DPR: Uni Eropa Jangan Asal Tuduh
"Tapi kalau (perspektif) ke luar tentunya kita harus melawan ini," tegasnya.
Dia yakin, Indonesia punya dasar kuat untuk berargumentasi. Misalnya, kata dia, Indonesia sudah menggagas kebuntuan konsep penanggulangan perubahan iklim. Sejak zaman
Presiden Susilo Bambang Yudhoyono, Indonesia sudah mendeklarasikan dan berkomitmen untuk menurunkan gas emisi karbon 26 persen.
"Kami juga apresiasi kepada Presiden Joko Widodo yang menaikkan sampai 29 persen tanpa bantuan internasional menuju tahun 2030," katanya. Kalau memerlukan bantuan internasional, kata dia, bisa sampai 40 persen emisi karbonnya. "Ini standing point yang kuat bagi Indonesia," jelas Herman.
Selain itu, Herman menegaskan, sejak zaman SBY sudah melakukan moratorium lahan gambut dan hutan primer. Hal itu merupakan jawaban atas masalah deforestasi dan efek rumah kaca. "Kalau dibenturkan resolusi Parlemen Uni Eropa, saya mengambil kesimpulan ini mengada-ada," katanya.

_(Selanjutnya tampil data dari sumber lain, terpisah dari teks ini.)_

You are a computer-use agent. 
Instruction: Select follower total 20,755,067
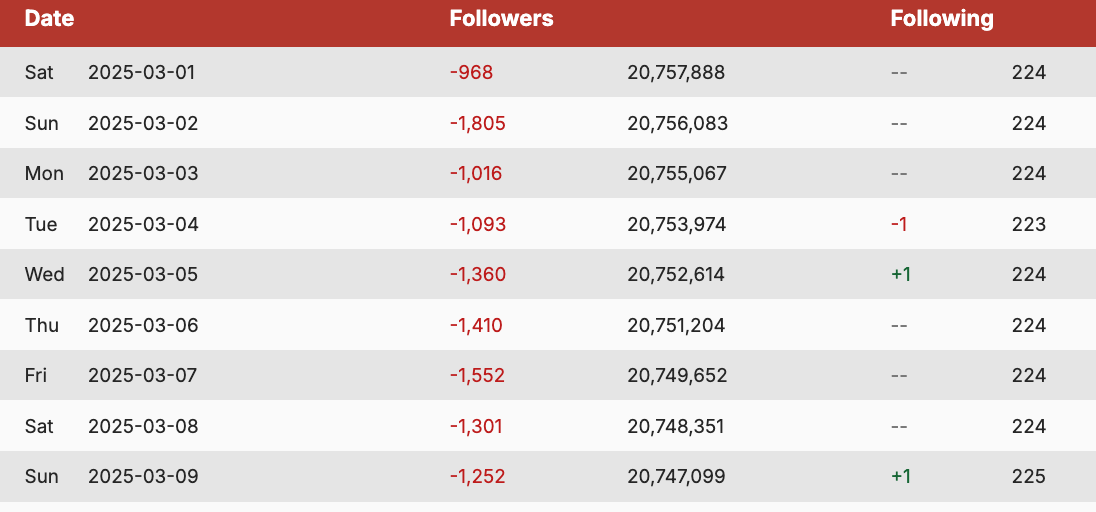click(x=677, y=173)
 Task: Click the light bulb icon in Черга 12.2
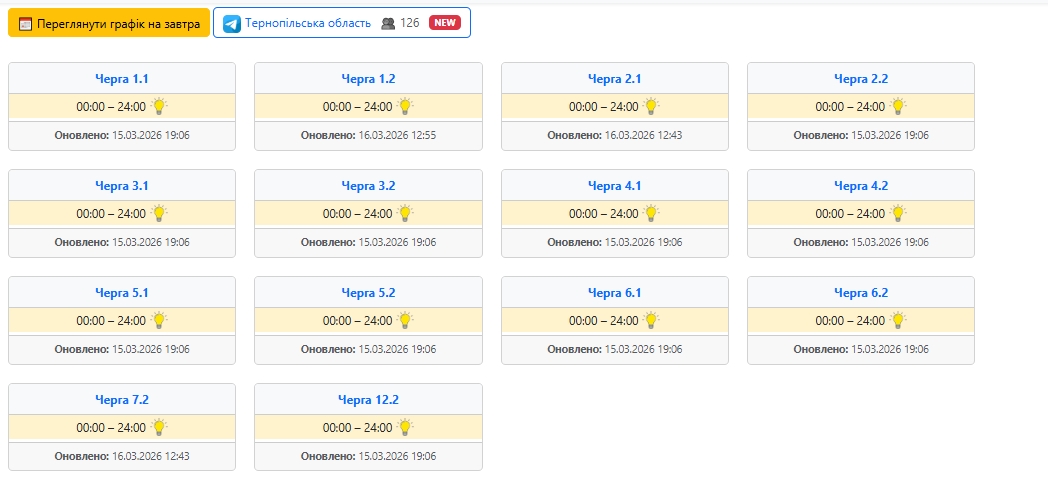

Dia mengatakan, persoalan sawit di pasar internasional bukan baru kali ini saja terjadi. Namun, sudah berlangsung lama, bahkan sejak sawit dipandang sebagai bagian konsumsi. Isu dan tekanan bahwa sawit mengganggu kesehatan itu kuat sekali.
"Ketika bergeser sawit menjadi biodiesel, maka bergeser pula isu yang mereka lakukan terhadap linkungan," katanya.
Nah, kata Herman, tinggal sekarang menguatkan diplomasi internasional. Indonesia harus bisa meyakinkan dunia internasional.